Glennette Tilley Turner discusses the Illinois Underground Railroad at Wheaton College as part of the Friday, March 8, International Women's Day Ride. Here, Turner accepted her Lifetime Achievement Award in April 2023 from John Hallwas, Illinois State Historical Society president, with her son Cyril, left. Courtesy of DuPage County Historical Society

On March 10, Pat Sweeney, membership and safety director for the Fox Valley Bicycle and Ski Club, coordinates a 20-mile, round-trip Fox River Trail ride. Cyclists roll out at 10 a.m. from the Batavia Riverwalk parking lot, Houston Street and Island Avenue, with a club-provided coffee/pastry stop at woman-owned Atrevete Confections in Montgomery.

Friends of Cycling in Elk Grove offers a March 10 ride starting 10:15 a.m. from the park district’s Pavilion Fitness, 1000 Wellington, and heading to Roselle’s Maple Leaf Coffee Roasters.

Lombard’s March 11 ride, led by Piech, includes stops at abolitionist Sheldon Peck’s homestead and home of lawyer suffragist Ellen Martin, the first female to vote in Illinois. The 4:30 p.m. ride starts at Lombard’s Noon Whistle Brewery.

Check appropriate websites for Chicago area IWD ride details:

  • March 8: 6 a.m., free indoor session, 445Cycling House of Watts, 3691 Darlene Court, Aurora;
  • March 9: 9:30 a.m., Trek of Highland Park, 1925 Skokie Valley Road; post-ride Pilates session from noon to 12:30 p.m.;
  • March 9: 10 a.m., Cycle Brookfield, Brookfield Village Hall, 8820 Brookfield Ave.;
  • March 10: 9:45 a.m., Morton Arboretum in Lisle;
  • March 11: 4:30 p.m., Lombard’s Noon Whistle Brewery, 800 E. Roosevelt Road.

Legislative bill tracker

Ride Illinois, a statewide nonprofit bicycle advocacy organization, recently introduced its State and Federal Bicycle Bill Tracker for Illinois residents to keep abreast of biking legislation introduced in Congress and the Illinois General Assembly.

Per Ride Illinois Executive Director Dave Simmons, the tracker links to Congress.gov and ILGA.gov and automatically updates bill progress through the legislative process.

As of late February, the tracker listed six state and four federal biking-related bills addressing various issues: Paved bike trail signage, pedestrian/bikeway funding, even posthumous federal honors for African American bike racer Marshall Walter “Major” Taylor (H. R. 6672). Three involve e-bike rebates or incentives.

In the Illinois General Assembly, state Sen. Mike Simmons (D-7) reintroduced SB2015 in January, amending the Electric Vehicle Rebate Act to include e-bikes. As currently written, it provides a $400 rebate to Illinois residents purchasing an e-bike ($1,200 for low-income individuals).

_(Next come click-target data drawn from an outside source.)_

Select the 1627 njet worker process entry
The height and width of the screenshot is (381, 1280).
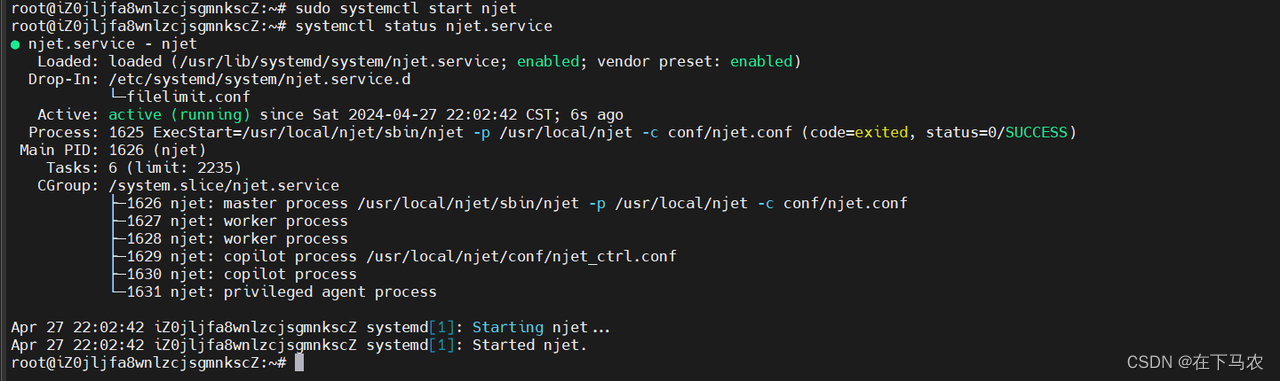coord(237,221)
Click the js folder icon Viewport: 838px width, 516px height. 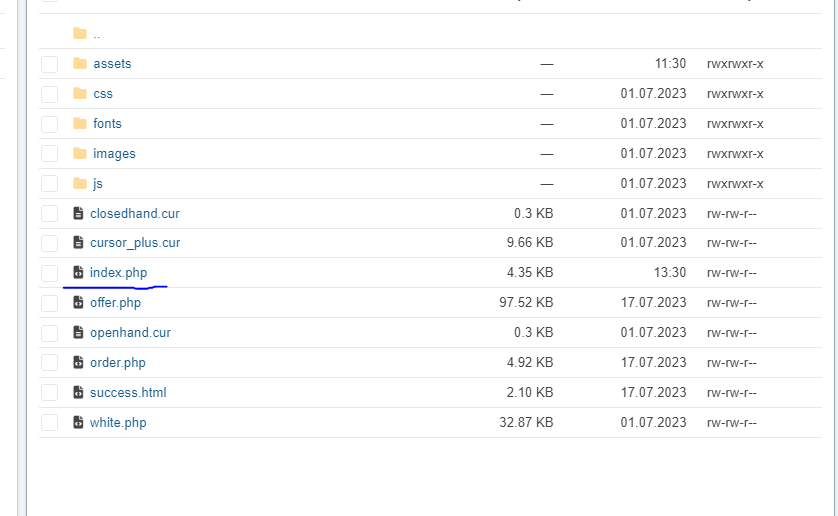(x=80, y=183)
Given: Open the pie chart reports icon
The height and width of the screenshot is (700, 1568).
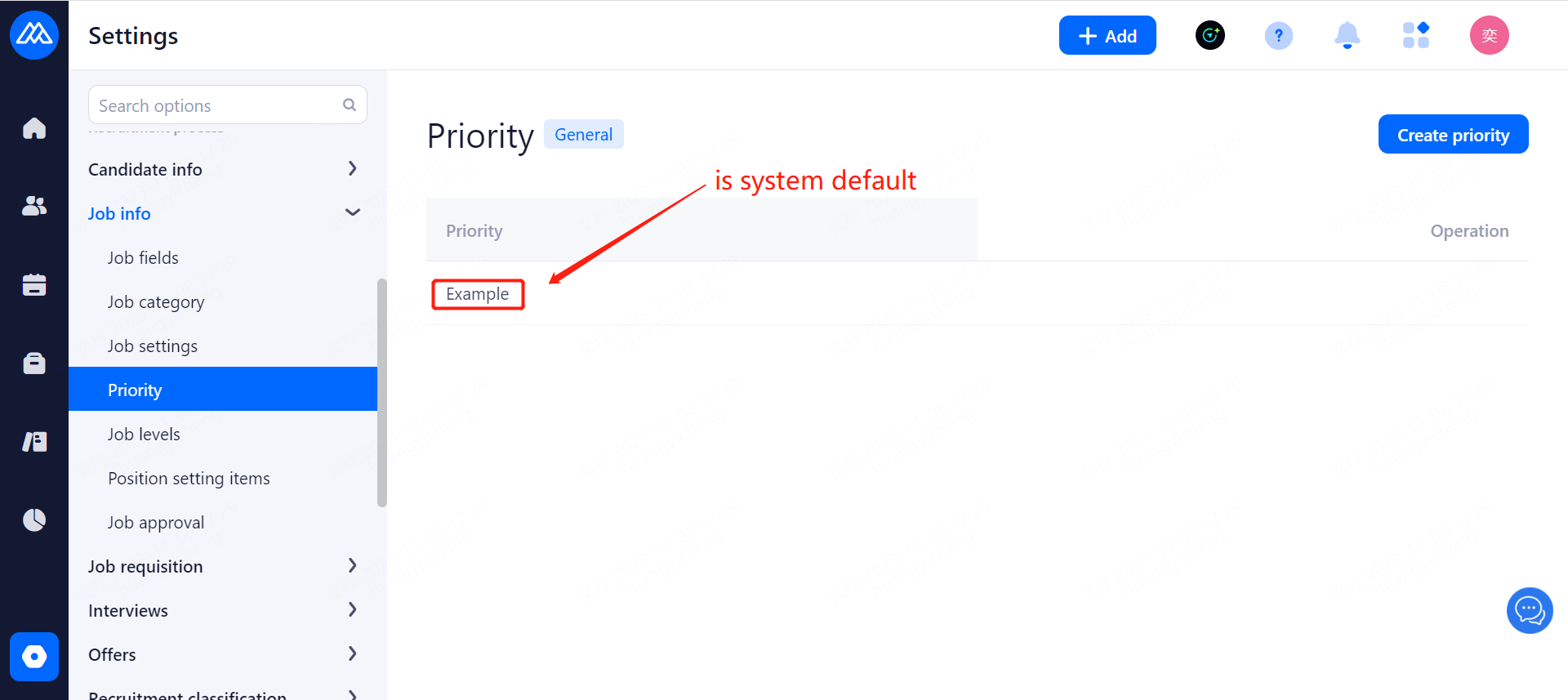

HB4210, introduced by state Rep. Kam Buckner (D-26), establishes grants up to 75% of the purchase price of electric-assist cargo bikes, under certain conditions, for Illinois owners operating in counties of 3 million people or more.

In Congress, H. R. 6659, E-Bike Share Act, directs the Transportation Department to establish a grant program to facilitate electric bicycle sharing services for disadvantaged communities.

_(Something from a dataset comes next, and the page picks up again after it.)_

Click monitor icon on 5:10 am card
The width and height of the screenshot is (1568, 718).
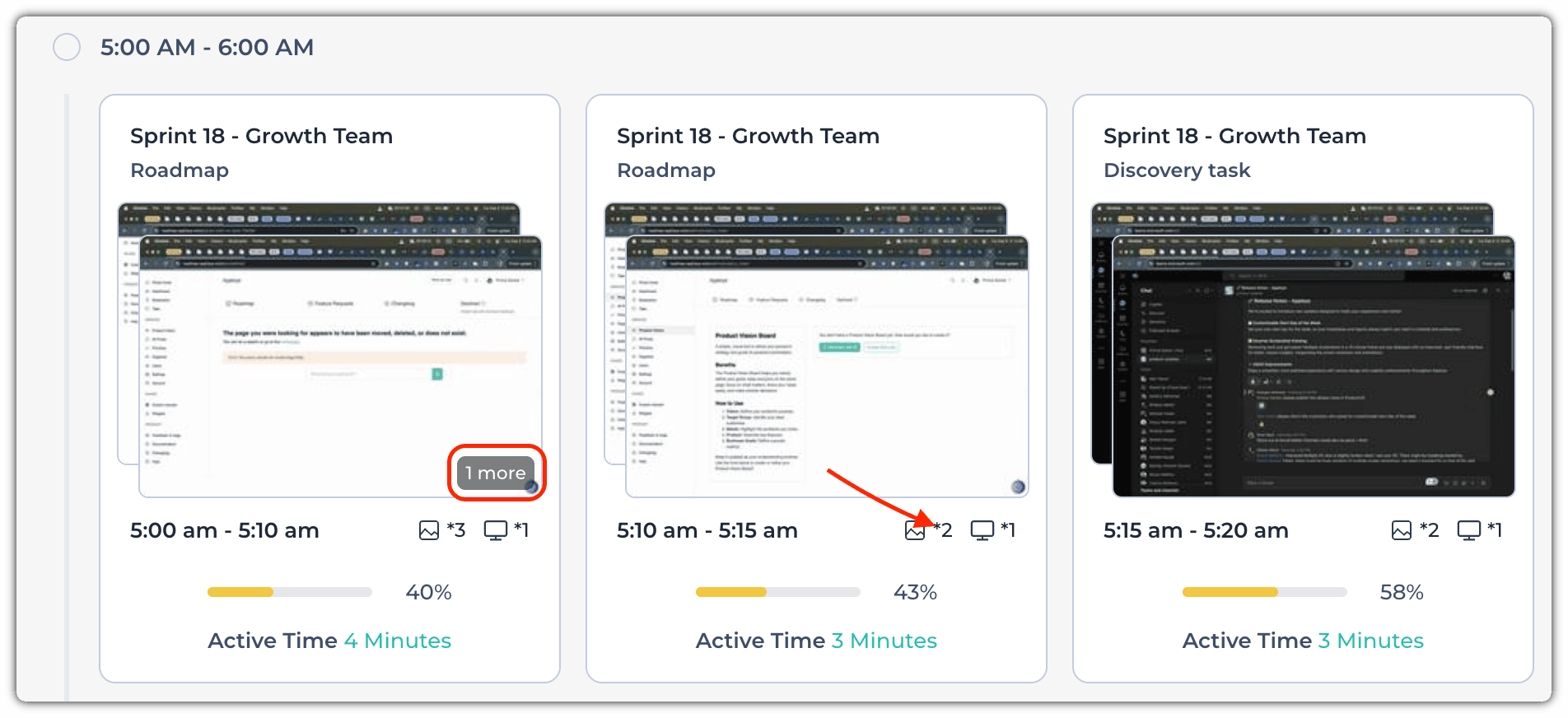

As e-bike rebates is a top legislative goal, Ride Illinois joined a group of more than 20 Illinois organizations to request inclusion of “an e-bike rebate (or incentive) program as one of the priority solutions to significantly and rapidly reduce greenhouse gas emissions” in Chicagoland’s Priority Climate Action Plan.

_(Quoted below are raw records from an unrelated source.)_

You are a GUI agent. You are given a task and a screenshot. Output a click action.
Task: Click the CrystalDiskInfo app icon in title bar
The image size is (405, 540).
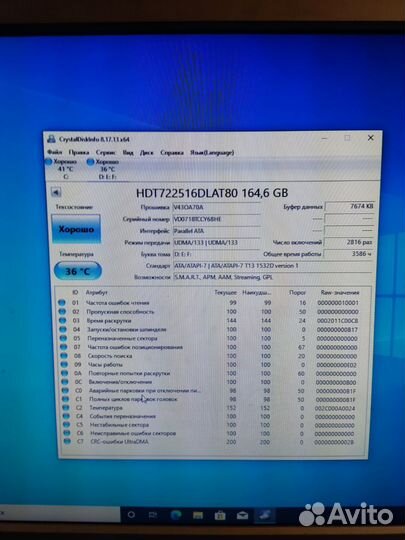pyautogui.click(x=51, y=139)
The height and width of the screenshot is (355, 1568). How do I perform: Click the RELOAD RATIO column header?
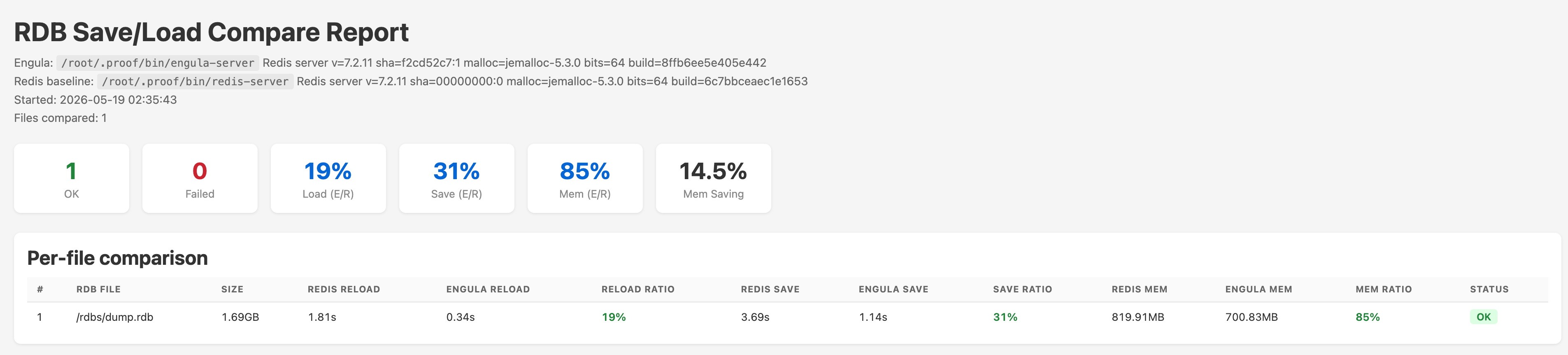point(638,289)
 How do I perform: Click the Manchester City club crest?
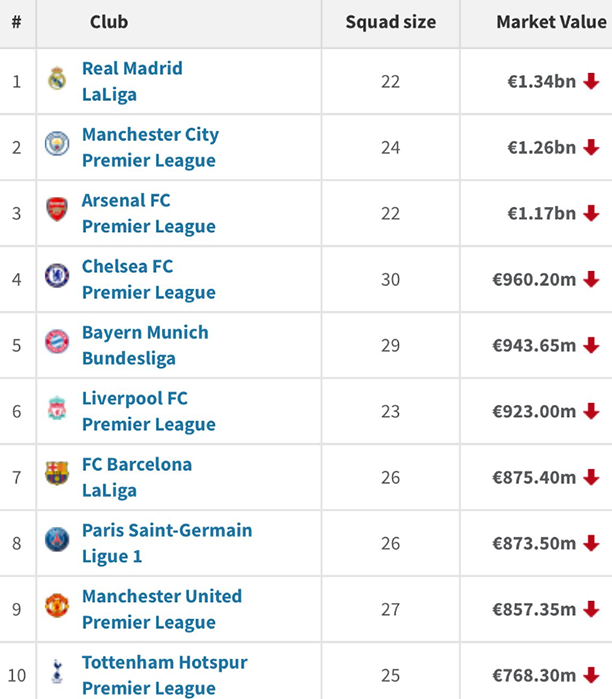click(57, 144)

This plan was due March 1 to the U.S. Environmental Protection Agency by the city of Chicago, Metropolitan Mayors Caucus and Chicago Metropolitan Agency for Planning. Other groups joining Ride Illinois for e-bike rebates included Active Transportation Alliance, Sierra Club, Metropolitan Planning Council and several suburban biking organizations.